Bakalchuk prefers to stay away from the spotlight and to still rent her apartment despite being a member of Russia’s equivalent of “the one percent.” Commentary by online audiences consider her arrogant or unempathetic because of her high position. There are only a little over 100 billionaires in Russia and Bakalchuk is of the few women to have made it to the list. Contrary to popular belief, mostly fueled by Bakalchuk’s relations to the sanctioned VTB Bank and to Russian authorities, Bakalchuk is a self-made billionaire who defeated the odds in a country known for cronyism and corruption. Russian sources speculate that she’s connected to Rosneft CEO and Putin ally Igor Sechin and Rosneft Vice President Yuri Tsoi, but associating Bakalchuk with sanctioned companies is possibly an attempt to tarnish her image. Bakalchuk is a billionaire in Russia, therefore, it is arguably necessary for her to have close relations with oligarchs and the government since her business would likely not be able to withstand pressures without them.

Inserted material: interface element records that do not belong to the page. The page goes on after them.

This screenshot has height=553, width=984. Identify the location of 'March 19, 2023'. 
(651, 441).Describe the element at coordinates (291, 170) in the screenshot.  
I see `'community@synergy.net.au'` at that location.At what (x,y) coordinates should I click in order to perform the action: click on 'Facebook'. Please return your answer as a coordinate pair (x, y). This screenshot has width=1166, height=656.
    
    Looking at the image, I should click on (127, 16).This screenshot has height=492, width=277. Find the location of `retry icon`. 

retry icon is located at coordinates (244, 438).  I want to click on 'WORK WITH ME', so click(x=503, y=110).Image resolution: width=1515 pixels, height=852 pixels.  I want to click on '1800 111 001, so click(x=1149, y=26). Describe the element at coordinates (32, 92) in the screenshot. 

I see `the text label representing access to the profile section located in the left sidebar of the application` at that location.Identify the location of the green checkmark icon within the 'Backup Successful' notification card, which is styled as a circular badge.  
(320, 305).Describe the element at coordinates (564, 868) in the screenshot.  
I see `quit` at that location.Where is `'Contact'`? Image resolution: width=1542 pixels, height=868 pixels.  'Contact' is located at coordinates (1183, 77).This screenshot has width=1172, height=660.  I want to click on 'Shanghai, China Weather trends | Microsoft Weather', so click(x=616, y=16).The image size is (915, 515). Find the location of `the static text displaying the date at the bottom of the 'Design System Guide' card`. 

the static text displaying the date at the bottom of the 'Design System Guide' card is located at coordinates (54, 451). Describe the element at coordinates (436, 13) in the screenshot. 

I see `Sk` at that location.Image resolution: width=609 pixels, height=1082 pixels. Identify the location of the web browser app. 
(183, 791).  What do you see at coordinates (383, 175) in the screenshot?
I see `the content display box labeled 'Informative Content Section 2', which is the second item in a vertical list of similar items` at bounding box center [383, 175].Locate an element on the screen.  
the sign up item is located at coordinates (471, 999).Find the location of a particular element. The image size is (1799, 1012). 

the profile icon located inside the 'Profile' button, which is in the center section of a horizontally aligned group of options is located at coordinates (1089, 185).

In summary, along with its success, the company and its founder have faced criticism, mainly regarding business practices, labor conditions, competition and Tatyana’s public statements and behavior. Despite the criticism, Bakalchuk has remained determined in her efforts to grow Wildberries into one of the most successful e-commerce companies in Russia.
Bakalchuk’s hard work and determination have helped her to overcome challenges and continue to grow the company. As a result, Wildberries has escaped EU and US sanctions and is on its way to expanding, winning over its competition, and becoming a vital asset to the Russian economy. Bakalchuk continues to be a highly influential figure in the Russian business community and an inspiration to entrepreneurs around the world.